A Chance to Finally Close the LLC Loophole
An appellate court in Albany is set to hear oral argument in the Brennan Center’s long-running challenge to the state’s LLC Loophole.
An appellate court in Albany is set to hear oral argument in the Brennan Center’s long-running challenge to the state’s LLC Loophole. The Center brought action against the much-reviled loophole in partnership with the law firm Emery Celli Brinckerhoff & Abady on behalf of a bipartisan group of officeholders, candidates, and voters. This case could strike a major blow against New York’s culture of corruption, if only the court steps up to the plate and fulfills its role to enforce the law as written.
The LLC Loophole, which treats LLCs like individual donors under campaign finance law, has allowed wealthy donors to spend virtually unlimited sums – often in secret – to influence New York elections. It dates back to 1996, when the state’s Board of Elections created the loophole through a misinterpretation of Election and LLC Laws.
LLCs are hybrids of a corporations and partnerships. But while corporations and partnerships can only give up to $5,000 and $2,500 total in political contribution per year, respectively an LLC can give up to $65,100 per candidate in statewide races. It is also quite easy for wealthy donors to create multiple LLCs, each of which is entitled to that limit. In one of the most egregious examples, in the 2014 election cycle a single real-estate developer created 27 LLCs to give $4.3 million. In many other instances, the true source of contributions through LLCs remains unknown, since the law does not require who owns or controls an LLC to be publicly disclosed.

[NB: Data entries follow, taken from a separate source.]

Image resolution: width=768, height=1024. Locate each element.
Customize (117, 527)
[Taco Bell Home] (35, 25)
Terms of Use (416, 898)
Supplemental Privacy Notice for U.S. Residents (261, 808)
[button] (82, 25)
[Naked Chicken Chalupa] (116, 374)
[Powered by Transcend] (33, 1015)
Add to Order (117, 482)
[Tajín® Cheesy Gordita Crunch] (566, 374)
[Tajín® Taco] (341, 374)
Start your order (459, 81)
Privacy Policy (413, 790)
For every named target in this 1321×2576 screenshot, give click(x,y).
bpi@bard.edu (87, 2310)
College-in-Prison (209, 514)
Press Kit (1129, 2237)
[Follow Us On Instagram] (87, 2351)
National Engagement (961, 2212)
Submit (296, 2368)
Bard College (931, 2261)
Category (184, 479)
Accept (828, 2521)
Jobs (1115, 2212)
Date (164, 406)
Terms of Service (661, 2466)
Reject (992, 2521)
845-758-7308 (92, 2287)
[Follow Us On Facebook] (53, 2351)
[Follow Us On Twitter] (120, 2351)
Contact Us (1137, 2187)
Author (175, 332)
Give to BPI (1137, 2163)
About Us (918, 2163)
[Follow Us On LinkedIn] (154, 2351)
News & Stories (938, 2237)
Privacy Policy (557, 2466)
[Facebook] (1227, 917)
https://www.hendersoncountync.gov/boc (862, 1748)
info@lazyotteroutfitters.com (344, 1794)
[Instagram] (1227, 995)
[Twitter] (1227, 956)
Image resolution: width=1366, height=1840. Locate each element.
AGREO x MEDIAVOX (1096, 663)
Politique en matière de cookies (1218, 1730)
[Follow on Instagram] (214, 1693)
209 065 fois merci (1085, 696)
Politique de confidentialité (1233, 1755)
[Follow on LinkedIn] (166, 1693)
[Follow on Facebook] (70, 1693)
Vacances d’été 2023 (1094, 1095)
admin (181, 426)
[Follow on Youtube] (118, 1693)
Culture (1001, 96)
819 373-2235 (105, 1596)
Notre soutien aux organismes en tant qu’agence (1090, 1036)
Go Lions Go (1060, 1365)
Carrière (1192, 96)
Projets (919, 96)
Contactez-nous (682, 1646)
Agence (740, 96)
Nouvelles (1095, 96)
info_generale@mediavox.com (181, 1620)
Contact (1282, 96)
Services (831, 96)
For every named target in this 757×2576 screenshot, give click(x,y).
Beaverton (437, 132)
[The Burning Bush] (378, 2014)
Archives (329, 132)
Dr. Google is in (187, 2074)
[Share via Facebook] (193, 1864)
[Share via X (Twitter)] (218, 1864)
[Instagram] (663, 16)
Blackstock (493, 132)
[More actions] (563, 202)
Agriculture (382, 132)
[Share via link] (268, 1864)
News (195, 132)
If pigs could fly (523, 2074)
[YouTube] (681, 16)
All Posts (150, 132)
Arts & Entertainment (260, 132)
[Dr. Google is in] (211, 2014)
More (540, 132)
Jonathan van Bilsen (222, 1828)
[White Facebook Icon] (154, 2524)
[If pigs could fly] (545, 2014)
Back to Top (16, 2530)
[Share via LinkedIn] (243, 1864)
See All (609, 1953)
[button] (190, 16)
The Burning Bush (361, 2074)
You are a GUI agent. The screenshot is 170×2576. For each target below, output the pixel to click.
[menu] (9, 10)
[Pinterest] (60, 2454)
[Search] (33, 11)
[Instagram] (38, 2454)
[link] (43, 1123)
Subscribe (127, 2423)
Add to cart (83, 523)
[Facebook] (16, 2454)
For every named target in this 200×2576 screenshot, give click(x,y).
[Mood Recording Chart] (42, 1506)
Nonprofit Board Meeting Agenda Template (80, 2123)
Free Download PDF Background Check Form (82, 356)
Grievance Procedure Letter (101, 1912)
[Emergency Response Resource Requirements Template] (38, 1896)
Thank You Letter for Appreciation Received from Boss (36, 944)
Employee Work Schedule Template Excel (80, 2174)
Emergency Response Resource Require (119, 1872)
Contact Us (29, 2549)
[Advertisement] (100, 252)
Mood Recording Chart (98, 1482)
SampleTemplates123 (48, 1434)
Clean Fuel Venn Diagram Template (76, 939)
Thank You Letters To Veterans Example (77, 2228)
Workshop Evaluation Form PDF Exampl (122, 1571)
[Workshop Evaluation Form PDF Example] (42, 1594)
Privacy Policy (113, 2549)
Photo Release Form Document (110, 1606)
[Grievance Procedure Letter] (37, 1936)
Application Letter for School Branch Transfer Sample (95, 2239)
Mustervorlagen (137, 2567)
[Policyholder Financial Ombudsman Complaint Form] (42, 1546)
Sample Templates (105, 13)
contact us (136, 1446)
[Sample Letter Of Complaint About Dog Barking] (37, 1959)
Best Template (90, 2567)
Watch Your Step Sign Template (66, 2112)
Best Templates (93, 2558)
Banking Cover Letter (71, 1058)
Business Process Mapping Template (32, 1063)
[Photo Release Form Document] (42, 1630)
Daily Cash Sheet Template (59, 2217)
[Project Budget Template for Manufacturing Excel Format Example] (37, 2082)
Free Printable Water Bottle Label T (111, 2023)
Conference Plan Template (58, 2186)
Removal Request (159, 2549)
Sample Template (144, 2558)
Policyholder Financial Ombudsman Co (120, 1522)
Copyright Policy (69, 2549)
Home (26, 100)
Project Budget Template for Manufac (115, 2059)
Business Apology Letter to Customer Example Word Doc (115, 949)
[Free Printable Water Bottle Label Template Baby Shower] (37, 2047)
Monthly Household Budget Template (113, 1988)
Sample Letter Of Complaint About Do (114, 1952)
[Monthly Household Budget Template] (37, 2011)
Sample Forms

It is pretty clear that when the Legislature passed the Election Law, it did not intend to make room for wealthy donors to funnel millions of dollars into New York elections in secret. Treating LLCs as individual donors rather than corporations or partnerships is also at odds with the text of the LLC Law itself. Remarkably, despite the Board’s unwillingness to correct its mistake, it has also declined to substantively defend the loophole – offering instead a bevy of procedural arguments.
And those who stand to lose the most from the Board’s intransigence? The people of New York. The LLC loophole shields a powerful cluster of donors, many from the real estate industry, who wield disproportionate behind-the-scenes influence in Albany. As the Moreland Commission found – and as shown by the prominent role LLCs like Glenwood Management played in the Silver and Skelos scandals – the loophole has been central to New York’s corruption problem.
The appellate court in Albany has both the power and duty to fix this mess by correcting the Board’s legal error. New York's campaign contribution limits and disclosure requirements were intended to protect the integrity of the political process in the state, and reinforce New Yorkers' confidence in their government. To fulfill the promise of these important safeguards, the loophole must be closed.